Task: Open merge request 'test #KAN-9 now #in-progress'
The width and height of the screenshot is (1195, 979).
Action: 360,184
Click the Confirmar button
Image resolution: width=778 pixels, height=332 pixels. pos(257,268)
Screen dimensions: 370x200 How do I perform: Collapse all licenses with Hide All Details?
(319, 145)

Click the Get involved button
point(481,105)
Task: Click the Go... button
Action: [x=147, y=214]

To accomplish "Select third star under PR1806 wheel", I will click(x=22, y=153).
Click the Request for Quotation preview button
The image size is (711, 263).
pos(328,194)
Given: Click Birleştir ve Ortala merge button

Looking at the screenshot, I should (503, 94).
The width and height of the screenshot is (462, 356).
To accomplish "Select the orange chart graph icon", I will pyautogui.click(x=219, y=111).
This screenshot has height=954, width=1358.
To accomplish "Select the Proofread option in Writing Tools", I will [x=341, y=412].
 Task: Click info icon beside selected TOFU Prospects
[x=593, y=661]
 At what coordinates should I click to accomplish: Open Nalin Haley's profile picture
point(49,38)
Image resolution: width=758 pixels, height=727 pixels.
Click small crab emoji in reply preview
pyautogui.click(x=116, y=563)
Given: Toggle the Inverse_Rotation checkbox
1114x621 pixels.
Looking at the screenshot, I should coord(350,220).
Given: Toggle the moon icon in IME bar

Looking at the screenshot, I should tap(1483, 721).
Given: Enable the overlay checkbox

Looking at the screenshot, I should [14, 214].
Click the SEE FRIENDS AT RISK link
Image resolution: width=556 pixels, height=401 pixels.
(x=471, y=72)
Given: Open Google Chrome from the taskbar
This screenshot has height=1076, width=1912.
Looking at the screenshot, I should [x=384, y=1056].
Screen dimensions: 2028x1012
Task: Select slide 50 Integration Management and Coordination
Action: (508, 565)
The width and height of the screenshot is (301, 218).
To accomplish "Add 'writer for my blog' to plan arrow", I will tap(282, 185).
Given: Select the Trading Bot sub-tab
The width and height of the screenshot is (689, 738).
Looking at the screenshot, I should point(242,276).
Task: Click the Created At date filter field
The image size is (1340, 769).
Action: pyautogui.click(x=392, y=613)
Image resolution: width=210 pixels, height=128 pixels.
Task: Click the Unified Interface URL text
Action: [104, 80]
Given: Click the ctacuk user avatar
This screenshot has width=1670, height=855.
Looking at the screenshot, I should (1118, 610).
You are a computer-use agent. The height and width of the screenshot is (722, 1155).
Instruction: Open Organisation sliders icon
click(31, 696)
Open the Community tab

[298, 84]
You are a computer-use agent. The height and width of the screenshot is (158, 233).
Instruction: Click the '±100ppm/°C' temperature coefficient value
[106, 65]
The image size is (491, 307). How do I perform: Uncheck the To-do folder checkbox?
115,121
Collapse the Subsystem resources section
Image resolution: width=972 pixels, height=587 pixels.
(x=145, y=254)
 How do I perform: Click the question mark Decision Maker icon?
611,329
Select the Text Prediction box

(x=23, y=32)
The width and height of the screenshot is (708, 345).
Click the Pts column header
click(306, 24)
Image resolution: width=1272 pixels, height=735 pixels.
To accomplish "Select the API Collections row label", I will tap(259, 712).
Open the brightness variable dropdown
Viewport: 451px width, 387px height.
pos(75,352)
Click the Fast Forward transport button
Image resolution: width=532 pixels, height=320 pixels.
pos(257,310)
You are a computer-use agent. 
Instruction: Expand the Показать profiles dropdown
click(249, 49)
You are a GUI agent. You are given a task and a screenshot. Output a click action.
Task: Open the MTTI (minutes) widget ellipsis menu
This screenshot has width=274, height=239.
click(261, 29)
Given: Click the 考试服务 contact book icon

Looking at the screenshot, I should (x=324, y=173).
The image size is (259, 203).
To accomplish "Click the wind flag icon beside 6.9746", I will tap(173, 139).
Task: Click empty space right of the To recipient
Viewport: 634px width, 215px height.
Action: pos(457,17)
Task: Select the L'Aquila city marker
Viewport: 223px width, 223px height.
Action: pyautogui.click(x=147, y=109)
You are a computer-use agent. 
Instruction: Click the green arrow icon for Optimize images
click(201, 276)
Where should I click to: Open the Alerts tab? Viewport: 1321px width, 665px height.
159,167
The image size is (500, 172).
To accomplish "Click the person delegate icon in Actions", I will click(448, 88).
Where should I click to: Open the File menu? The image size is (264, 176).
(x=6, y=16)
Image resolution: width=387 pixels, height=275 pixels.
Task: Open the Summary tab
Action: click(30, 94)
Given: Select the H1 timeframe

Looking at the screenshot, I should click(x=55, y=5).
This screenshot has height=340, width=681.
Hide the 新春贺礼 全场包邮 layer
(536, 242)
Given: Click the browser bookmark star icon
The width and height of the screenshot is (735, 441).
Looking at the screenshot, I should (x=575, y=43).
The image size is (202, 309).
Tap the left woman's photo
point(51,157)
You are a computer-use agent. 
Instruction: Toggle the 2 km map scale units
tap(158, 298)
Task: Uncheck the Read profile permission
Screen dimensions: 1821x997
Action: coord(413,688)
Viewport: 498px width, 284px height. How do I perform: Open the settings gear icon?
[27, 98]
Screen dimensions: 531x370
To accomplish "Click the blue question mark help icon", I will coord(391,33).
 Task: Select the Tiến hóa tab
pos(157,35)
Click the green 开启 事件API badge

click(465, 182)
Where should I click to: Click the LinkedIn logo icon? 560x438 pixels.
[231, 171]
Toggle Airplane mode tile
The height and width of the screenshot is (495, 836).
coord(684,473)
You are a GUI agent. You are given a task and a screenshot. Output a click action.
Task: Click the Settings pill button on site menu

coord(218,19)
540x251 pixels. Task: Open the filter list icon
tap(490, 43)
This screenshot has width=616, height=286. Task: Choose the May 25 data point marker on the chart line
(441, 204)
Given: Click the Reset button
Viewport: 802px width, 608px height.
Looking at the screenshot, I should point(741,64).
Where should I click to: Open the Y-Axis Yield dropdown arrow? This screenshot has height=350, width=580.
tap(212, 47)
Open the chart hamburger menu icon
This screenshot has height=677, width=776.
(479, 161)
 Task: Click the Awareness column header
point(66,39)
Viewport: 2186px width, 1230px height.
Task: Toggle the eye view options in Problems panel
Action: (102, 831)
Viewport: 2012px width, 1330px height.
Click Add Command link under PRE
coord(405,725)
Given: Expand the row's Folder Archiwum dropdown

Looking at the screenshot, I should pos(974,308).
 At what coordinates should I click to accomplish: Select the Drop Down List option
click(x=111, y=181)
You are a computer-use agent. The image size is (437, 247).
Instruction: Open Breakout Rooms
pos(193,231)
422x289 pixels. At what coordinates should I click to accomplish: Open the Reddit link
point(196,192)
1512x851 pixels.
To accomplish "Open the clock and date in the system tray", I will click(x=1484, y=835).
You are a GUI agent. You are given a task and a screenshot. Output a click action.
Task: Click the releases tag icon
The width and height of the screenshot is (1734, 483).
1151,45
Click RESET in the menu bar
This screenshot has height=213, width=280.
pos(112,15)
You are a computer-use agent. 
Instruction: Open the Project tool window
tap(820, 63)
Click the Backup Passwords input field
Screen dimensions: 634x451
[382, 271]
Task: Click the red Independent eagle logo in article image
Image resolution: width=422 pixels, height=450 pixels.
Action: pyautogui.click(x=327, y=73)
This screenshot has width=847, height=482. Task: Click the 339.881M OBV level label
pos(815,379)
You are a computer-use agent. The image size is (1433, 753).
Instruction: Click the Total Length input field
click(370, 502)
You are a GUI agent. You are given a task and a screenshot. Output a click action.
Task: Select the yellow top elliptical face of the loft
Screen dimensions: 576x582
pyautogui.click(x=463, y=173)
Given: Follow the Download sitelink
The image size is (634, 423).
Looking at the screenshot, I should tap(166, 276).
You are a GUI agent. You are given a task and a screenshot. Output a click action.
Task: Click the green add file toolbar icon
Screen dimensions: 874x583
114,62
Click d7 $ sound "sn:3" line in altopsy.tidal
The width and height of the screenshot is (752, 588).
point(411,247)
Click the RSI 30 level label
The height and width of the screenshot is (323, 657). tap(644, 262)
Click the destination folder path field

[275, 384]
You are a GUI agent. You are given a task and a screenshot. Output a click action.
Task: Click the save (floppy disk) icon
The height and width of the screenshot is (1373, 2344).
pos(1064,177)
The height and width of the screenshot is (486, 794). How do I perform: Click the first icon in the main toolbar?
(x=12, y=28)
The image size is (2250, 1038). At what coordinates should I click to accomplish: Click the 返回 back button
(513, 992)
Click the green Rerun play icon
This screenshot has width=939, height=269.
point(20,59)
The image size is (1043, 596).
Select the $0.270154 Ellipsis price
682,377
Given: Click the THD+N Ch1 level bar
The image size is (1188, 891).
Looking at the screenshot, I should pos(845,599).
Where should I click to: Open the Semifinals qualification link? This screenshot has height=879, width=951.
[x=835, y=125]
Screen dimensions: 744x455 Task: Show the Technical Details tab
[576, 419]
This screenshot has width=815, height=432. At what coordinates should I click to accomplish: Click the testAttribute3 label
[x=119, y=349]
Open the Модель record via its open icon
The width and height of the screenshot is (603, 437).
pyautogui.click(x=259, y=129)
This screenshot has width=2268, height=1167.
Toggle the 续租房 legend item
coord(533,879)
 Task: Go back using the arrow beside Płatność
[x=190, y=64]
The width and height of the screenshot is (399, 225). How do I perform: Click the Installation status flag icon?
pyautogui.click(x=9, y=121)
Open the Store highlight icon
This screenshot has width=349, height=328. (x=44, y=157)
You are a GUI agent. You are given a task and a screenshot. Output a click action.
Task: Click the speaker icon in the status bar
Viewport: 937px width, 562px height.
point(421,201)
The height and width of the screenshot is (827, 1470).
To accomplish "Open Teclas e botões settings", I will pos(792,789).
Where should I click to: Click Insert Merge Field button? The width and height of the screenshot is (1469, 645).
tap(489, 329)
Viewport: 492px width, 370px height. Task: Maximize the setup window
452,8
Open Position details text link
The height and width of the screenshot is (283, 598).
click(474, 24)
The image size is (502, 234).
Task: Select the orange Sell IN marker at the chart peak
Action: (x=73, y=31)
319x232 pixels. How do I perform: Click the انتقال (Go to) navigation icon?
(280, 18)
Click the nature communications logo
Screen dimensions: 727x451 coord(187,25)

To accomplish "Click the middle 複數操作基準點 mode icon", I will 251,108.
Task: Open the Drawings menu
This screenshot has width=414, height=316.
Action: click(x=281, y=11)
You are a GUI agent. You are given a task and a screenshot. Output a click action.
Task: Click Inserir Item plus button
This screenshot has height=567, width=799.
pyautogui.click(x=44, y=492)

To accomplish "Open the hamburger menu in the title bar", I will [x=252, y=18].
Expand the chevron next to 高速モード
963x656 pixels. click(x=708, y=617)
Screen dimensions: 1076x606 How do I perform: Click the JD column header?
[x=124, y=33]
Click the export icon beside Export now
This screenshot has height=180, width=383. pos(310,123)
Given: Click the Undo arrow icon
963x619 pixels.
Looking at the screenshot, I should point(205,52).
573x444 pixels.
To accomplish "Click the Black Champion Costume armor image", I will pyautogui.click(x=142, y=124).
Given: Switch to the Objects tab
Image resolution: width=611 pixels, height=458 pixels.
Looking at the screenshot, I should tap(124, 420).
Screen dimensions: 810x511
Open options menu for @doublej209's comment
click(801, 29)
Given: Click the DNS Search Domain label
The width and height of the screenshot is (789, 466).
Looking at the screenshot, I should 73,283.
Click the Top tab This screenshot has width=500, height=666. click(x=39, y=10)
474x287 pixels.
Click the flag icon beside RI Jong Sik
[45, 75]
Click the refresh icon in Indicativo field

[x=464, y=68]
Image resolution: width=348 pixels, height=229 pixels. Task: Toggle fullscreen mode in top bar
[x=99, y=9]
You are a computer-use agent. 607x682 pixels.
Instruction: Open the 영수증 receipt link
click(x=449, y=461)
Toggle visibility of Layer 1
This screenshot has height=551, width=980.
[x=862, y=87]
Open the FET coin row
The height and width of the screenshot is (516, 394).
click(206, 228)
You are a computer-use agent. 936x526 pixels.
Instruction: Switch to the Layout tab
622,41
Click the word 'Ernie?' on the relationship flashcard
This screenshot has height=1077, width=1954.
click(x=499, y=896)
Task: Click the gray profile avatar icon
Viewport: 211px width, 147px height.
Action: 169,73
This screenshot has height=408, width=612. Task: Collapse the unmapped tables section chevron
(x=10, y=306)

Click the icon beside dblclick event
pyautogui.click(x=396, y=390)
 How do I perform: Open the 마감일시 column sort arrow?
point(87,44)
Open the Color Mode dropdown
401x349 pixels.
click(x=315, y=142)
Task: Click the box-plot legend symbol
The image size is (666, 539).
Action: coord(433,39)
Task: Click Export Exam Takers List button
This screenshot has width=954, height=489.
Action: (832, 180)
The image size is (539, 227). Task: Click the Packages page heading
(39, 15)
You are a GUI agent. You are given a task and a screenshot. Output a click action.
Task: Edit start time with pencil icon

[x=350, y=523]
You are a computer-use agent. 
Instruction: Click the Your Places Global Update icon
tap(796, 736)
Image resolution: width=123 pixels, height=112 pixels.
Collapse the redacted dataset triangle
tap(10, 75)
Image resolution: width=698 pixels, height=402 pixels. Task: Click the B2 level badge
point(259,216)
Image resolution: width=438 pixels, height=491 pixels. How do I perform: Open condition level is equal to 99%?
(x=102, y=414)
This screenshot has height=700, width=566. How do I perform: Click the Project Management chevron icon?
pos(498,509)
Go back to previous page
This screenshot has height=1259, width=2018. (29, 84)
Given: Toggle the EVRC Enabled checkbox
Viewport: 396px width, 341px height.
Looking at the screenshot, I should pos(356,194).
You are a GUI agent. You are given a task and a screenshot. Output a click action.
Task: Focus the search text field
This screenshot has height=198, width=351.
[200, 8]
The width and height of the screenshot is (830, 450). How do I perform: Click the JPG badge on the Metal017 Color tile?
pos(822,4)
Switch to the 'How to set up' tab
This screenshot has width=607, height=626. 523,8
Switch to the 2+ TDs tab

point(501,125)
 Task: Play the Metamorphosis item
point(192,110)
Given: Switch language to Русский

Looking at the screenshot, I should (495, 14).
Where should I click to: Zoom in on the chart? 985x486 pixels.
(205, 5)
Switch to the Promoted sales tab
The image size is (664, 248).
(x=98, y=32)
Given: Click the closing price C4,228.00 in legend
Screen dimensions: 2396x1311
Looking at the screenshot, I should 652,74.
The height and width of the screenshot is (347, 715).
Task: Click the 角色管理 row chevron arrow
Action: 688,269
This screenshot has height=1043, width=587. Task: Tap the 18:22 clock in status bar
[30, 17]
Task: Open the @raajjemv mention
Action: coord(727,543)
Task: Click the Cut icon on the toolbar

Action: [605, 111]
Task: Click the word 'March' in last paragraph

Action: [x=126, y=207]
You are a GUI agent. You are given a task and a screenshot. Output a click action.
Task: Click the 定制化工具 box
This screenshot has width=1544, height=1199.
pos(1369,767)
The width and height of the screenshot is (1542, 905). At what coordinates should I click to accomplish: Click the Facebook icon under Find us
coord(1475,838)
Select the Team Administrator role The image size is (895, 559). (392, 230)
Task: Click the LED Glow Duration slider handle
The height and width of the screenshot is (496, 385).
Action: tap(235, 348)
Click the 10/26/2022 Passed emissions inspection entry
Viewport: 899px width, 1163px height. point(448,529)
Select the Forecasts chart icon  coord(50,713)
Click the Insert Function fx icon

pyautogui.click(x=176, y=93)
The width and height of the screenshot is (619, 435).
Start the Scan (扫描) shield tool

» TO DO: Reproduce the listing verbatim, from its first line through the line containing "Looking at the screenshot, I should point(242,276).", including both of those lines.

» EXPECTED ANSWER:
Task: Open merge request 'test #KAN-9 now #in-progress'
The width and height of the screenshot is (1195, 979).
Action: 360,184
Click the Confirmar button
Image resolution: width=778 pixels, height=332 pixels. pos(257,268)
Screen dimensions: 370x200 How do I perform: Collapse all licenses with Hide All Details?
(319, 145)

Click the Get involved button
point(481,105)
Task: Click the Go... button
Action: [x=147, y=214]

To accomplish "Select third star under PR1806 wheel", I will click(x=22, y=153).
Click the Request for Quotation preview button
The image size is (711, 263).
pos(328,194)
Given: Click Birleştir ve Ortala merge button

Looking at the screenshot, I should (503, 94).
The width and height of the screenshot is (462, 356).
To accomplish "Select the orange chart graph icon", I will pyautogui.click(x=219, y=111).
This screenshot has height=954, width=1358.
To accomplish "Select the Proofread option in Writing Tools", I will [x=341, y=412].
 Task: Click info icon beside selected TOFU Prospects
[x=593, y=661]
 At what coordinates should I click to accomplish: Open Nalin Haley's profile picture
point(49,38)
Image resolution: width=758 pixels, height=727 pixels.
Click small crab emoji in reply preview
pyautogui.click(x=116, y=563)
Given: Toggle the Inverse_Rotation checkbox
1114x621 pixels.
Looking at the screenshot, I should coord(350,220).
Given: Toggle the moon icon in IME bar

Looking at the screenshot, I should tap(1483, 721).
Given: Enable the overlay checkbox

Looking at the screenshot, I should [14, 214].
Click the SEE FRIENDS AT RISK link
Image resolution: width=556 pixels, height=401 pixels.
(x=471, y=72)
Given: Open Google Chrome from the taskbar
This screenshot has height=1076, width=1912.
Looking at the screenshot, I should [x=384, y=1056].
Screen dimensions: 2028x1012
Task: Select slide 50 Integration Management and Coordination
Action: (508, 565)
The width and height of the screenshot is (301, 218).
To accomplish "Add 'writer for my blog' to plan arrow", I will tap(282, 185).
Given: Select the Trading Bot sub-tab
The width and height of the screenshot is (689, 738).
Looking at the screenshot, I should point(242,276).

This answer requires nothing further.